Ultimamente, a comunicação social, tem feito eco de outro tipo de intervenção: a demolição
de habitações, muitas delas, construídas clandestinamente e que impedem uma gestão
adequada do espaço litoral ameaçado pelo avanço do mar.
Mais de 500 pessoas em protesto contra as demolições na Ria Formosa
Mais de 500 pessoas concentraram-se hoje na Ilha do Farol, em Olhão/Faro, em protesto
contra as demolições das casas consideradas clandestinas na Ria Formosa, exigindo que o
processo seja "imediatamente suspenso" pela Sociedade Polis. Ria Formosa
O protesto ... juntou os moradores das ilhas do Farol, Culatra e Armona ...
Os 137 proprietários da ilha do Farol foram notificados para abandonarem as casas até
ao dia 24, estando a posse administrativa pela Sociedade Polis Litoral Ria Formosa,
marcada para os dias 27 de Abril e 06 de Maio, prazos entretanto suspensos por decisão
24. - 24 -
do Tribunal Administrativo e Fiscal de Loulé, após análise das providências cautelares
apresentadas pelos proprietários (...) um dos argumentos que serão apresentados para
travar as demolições, "é o do camaleão", espécie protegida que existe na ilha e que
(pode) "ficar em risco, caso as demolições prossigam" (...).
O processo de renaturalização da ria Formosa, lançado pelo Ministério do Ambiente,
através do programa Polis, prevê a demolição de um total de 800 construções nos
núcleos urbanos das ilhas-barreira da Ria Formosa.
Os trabalhos começaram em Dezembro, no ilhote dos Ramalhetes e no ilhote de Cobra, e
deverão prolongar-se até ao verão, segundo o calendário anunciado inicialmente pela
sociedade Polis.
25/04/2015 - Lusa/SOL
Movimento regressa a ações de protesto contra demolições na Ria Formosa
O Movimento SOS Ria Formosa/Je suis Ilhéu decidiu voltar a iniciar ações de protesto
(...) O Parlamento aprovou na sexta-feira um projeto de resolução do PS que recomenda
ao Governo “a requalificação e valorização da ria Formosa” e rejeitou outros dois, do BE
e do PCP, que pretendiam travar as demolições nas ilhas barreira. ... O PS sugere na
resolução que seja retomada a "filosofia inicial" do Programa Polis Litoral e, ainda, que
seja clarificada a natureza jurídica do Núcleo da Ilha da Culatra, "assegurando a
manutenção do carácter de ‘dominialidade’ do domínio hídrico e a regularização das
edificações existentes, mediante a execução de um plano de intervenção e
requalificação".
LUSA/Público - 13/02/2016
Trata-se de um velho dilema quando os interesses em jogo são tão díspares, o que
inviabiliza, particularmente, em sociedades democráticas, a aplicação de soluções
consideradas necessárias.
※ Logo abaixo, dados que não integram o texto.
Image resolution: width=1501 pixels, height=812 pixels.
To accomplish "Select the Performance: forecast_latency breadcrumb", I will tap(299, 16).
É um dado adquirido que as alterações climáticas estão a surtir
efeito. Sabemos que, face aos conhecimentos atuais, que não se pode impedir a ação da
Natureza, mesmo que já tenhamos atingido elevados e sofisticados níveis de tecnologia. É,
igualmente, por demais reconhecida a incapacidade que, frequentemente, o cidadão
comum tem da noção de risco. Compete, por isso, às autoridades que nos governam,
independentemente da cor política, agir de acordo com que técnicos habilitados e cientistas
nos apresentam como consequências possíveis caso não se atue no sentido de minimizar
os estragos que, repetidamente, ano após ano, se verificam ao longo da nossa costa.
Dir-se-á, mas onde para a defesa dos interesses particulares? Obviamente que devem ser
considerados durante a fase de planeamento. Porém, se se concluir que é indispensável
executar um plano que trará mais vantagens para o coletivo, é este que deve prevalecer.
O facto de vivermos em democracia não pode significar que o interesse privado deve ser
respeitado dogmaticamente. A justiça deve intervir, avaliar e definir indemnizações aos
proprietários. Sendo comprovado que determinada habitação é a única que possui o
proprietário, as próprias autoridades têm o dever de arranjar uma alternativa. Sucede que,
o estar à beira mar é muito apetecível, mas só quando as suas manifestações não são
destrutivas. Caso contrário, lá surgem os protestos por falha de atuação atempada.